Planning Your Own Funeral Isn’t Digging Your Own Grave
You’re obviously not going to sit there and negotiate on coffin prices with a funeral director. I state obviously as I’m not sure anyone has advocated suggesting “Can’t you do me a good deal, say 25% off?!” Although I’m sure family burial plots are sold on similar principles.
Whatever funeral arrangement you begin to make be assured that fixed prices between funeral directors can be compared. That there are often many different materials used for caskets, coffins and urns, as well as price comparison on cremation. Another aspect of saving money on a funeral is to plan and pay in advance.
This doesn’t involve you digging your own grave, nor do you really have to choose hymns, music, prayers or readings for the service yourself unless you really wish to. Whether you know you’re dying or you wish your relatives, Wife, Husband, children to not have to face the financial concern at such a heartbreaking time, then you can both think of those you’ll be leaving behind as well as save you and your estate some money on the way out.

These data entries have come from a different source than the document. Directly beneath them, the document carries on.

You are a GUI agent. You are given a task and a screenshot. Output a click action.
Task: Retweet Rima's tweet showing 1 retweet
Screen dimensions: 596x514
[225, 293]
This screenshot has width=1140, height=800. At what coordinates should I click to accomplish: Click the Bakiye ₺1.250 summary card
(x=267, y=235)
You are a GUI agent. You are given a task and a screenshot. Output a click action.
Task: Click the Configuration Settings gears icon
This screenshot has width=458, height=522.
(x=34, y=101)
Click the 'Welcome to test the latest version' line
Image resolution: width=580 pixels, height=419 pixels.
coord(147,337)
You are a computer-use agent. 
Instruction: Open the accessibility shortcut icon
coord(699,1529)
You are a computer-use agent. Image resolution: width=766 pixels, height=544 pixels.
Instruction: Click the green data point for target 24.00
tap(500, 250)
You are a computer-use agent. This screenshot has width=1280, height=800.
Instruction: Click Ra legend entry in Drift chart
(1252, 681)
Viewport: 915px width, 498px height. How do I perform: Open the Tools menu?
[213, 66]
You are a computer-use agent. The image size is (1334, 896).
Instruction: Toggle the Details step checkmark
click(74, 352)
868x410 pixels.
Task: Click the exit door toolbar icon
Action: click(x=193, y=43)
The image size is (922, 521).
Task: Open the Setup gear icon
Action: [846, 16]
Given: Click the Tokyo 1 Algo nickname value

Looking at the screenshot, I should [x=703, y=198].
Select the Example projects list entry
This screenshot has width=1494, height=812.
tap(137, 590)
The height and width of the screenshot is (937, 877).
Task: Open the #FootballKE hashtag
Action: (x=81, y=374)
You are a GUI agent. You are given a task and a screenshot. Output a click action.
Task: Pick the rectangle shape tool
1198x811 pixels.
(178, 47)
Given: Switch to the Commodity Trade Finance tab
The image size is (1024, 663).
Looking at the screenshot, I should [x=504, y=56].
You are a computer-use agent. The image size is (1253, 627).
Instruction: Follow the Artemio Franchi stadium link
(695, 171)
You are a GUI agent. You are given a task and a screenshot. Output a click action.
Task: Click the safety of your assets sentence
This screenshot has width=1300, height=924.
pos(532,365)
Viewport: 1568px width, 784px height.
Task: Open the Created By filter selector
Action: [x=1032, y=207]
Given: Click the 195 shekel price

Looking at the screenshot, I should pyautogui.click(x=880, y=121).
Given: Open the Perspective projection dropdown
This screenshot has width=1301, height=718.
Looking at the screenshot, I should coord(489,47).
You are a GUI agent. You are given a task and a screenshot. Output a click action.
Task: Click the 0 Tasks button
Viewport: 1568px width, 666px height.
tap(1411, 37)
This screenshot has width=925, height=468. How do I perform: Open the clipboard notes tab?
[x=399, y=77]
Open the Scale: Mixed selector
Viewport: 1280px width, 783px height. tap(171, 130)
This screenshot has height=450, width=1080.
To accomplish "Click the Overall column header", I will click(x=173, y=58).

In five, ten or twenty years funerals will not be any cheaper, inflation sees to that. If the objective is to make your passing less of an hassle on the bereaved, to save on funeral expenses and possibly pay instalments for a year or two then a pre paid funeral is probably going to offer your loved ones the biggest saving over that of a DIY funeral or with a service held at your own home.
Without specifying actual figures as they differ vastly countrywide. If the average funeral costs £2500 today then in 20 years time it could be triple that amount, buying in advance, reserving a plot and services while saving your family turmoil and aggravation seems the best saving to me. You don’t have to be cheap nor exuberant, perhaps just being thoughtful matters.